## AIM OF THE EXERCISE
Transcribe only part of the material below: the lines from the one containing "Politicas de Devolucion (624, 1506)" through the one containing "Anillos (510, 234)", inclusive, exactly as written.

## RECORDS
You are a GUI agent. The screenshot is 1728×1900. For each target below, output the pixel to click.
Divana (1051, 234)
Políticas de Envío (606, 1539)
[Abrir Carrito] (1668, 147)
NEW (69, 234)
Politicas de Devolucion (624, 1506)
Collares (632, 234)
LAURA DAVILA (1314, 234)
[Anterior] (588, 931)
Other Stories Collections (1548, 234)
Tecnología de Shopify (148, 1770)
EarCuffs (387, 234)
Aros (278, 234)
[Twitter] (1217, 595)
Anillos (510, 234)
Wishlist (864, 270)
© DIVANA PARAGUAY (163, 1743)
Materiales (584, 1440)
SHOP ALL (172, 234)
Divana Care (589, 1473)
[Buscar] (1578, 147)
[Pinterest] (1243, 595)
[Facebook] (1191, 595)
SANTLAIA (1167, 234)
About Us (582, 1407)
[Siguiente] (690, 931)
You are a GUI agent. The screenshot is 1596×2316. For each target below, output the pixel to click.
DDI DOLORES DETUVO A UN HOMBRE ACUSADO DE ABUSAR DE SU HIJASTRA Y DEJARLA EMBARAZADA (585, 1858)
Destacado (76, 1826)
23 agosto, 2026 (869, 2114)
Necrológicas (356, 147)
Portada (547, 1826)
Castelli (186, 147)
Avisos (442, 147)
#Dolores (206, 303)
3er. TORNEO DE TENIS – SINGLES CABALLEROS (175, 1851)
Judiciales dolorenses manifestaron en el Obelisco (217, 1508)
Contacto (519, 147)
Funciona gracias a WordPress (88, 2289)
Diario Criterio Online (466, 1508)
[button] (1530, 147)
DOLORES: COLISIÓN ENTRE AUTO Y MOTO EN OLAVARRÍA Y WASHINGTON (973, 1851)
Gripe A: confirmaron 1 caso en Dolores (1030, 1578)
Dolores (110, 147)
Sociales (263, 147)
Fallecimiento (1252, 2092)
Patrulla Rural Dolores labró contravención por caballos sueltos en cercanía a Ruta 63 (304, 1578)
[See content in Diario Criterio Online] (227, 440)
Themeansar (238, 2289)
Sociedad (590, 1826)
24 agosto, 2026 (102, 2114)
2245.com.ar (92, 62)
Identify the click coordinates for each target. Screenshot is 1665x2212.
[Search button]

## ANSWER SPACE
Politicas de Devolucion (624, 1506)
Collares (632, 234)
LAURA DAVILA (1314, 234)
[Anterior] (588, 931)
Other Stories Collections (1548, 234)
Tecnología de Shopify (148, 1770)
EarCuffs (387, 234)
Aros (278, 234)
[Twitter] (1217, 595)
Anillos (510, 234)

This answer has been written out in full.